= National Diploma (Sri Lanka) =

A National Diploma is a standard academic qualification, offered by most further education colleges and universities in Sri Lanka.

==National Diplomas==
The following diplomas are level 5 in the National Vocational Qualifications (NVQ) of Sri Lanka:
- National Diploma in Technology (NDT)
- National Diploma in Engineering Sciences (NDES)
- National Diploma in Information Technology (NDICT)

==Higher National Diplomas==
The following diplomas are level 6 in the NVQ of Sri Lanka:
- Higher National Diploma in Accountancy (HNDA)
- Higher National Diploma in Business Administration (HNDBA)
- Higher National Diploma in Business Management (HNDBM)
- Higher National Diploma in Business Finance (HNDBF)
---+---
EXERCISE INSTRUCTIONS:
(1) Answer these questions about the text on Sri Lanka's National Diplomas:
(a) Which institutions offer a National Diploma?
(b) At what NVQ level are the National Diplomas?
(c) What abbreviation is given for the Higher National Diploma in Business Finance?
(2) Please rename "sidebar" to "side panel" in the records from the line containing "Screen dimensions: 545x672" through the line containing "tap(182, 479)", keeping all else unchanged. Give back only those lines.

DATA PROVIDED:
---+---
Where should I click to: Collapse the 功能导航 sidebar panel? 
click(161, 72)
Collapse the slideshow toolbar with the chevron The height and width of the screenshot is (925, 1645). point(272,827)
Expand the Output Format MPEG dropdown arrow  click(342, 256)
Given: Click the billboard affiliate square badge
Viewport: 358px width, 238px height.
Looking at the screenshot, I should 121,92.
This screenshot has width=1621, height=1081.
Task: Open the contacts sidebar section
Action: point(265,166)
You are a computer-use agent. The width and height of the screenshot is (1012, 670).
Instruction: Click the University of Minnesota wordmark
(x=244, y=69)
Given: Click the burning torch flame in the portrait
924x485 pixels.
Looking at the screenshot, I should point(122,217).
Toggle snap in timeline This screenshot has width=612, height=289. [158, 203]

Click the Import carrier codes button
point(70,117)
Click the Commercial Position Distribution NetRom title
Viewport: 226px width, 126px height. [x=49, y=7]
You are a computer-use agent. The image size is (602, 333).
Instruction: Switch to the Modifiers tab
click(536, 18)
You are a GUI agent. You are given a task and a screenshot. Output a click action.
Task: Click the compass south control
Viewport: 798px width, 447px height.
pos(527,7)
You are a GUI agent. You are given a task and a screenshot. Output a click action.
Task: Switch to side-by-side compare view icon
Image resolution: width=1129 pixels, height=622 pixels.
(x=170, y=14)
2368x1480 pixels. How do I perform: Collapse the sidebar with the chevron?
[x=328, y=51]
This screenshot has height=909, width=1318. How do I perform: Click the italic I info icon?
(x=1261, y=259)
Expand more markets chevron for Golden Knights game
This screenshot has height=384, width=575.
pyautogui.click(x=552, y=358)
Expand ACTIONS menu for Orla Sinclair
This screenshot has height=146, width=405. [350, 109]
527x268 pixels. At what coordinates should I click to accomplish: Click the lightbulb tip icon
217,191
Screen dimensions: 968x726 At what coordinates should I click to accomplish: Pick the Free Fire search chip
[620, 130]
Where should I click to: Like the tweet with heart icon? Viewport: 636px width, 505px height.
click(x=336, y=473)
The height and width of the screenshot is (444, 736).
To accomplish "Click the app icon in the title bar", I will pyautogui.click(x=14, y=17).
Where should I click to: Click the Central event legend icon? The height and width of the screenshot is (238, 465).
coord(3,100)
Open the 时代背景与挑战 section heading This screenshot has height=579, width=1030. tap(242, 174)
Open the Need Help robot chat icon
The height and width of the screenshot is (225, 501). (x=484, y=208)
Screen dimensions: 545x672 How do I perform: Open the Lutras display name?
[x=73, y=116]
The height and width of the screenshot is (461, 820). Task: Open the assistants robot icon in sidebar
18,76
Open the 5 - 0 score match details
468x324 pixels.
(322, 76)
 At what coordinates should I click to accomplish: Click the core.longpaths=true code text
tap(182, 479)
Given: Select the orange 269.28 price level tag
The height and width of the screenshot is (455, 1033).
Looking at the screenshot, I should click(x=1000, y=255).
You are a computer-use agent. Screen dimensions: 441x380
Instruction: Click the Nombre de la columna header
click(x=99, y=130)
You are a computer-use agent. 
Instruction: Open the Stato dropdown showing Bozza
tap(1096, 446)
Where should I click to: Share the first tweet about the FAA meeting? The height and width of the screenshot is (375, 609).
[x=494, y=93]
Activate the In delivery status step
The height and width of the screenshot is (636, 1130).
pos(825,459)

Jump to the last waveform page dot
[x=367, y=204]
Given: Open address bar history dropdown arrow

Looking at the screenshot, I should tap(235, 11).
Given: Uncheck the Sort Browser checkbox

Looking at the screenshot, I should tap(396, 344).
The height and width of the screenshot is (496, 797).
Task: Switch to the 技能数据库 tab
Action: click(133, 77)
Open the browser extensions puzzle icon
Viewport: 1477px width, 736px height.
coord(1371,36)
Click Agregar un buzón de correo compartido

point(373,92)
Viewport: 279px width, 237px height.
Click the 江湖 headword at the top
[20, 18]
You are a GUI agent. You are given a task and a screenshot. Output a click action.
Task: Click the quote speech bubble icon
---+---
RESPONSES TO THE EXERCISE:
(1)
(a) Most further education colleges and universities in Sri Lanka.
(b) Level 5.
(c) HNDBF.

(2)
Screen dimensions: 545x672 How do I perform: Open the Lutras display name?
[x=73, y=116]
The height and width of the screenshot is (461, 820). Task: Open the assistants robot icon in side panel
18,76
Open the 5 - 0 score match details
468x324 pixels.
(322, 76)
 At what coordinates should I click to accomplish: Click the core.longpaths=true code text
tap(182, 479)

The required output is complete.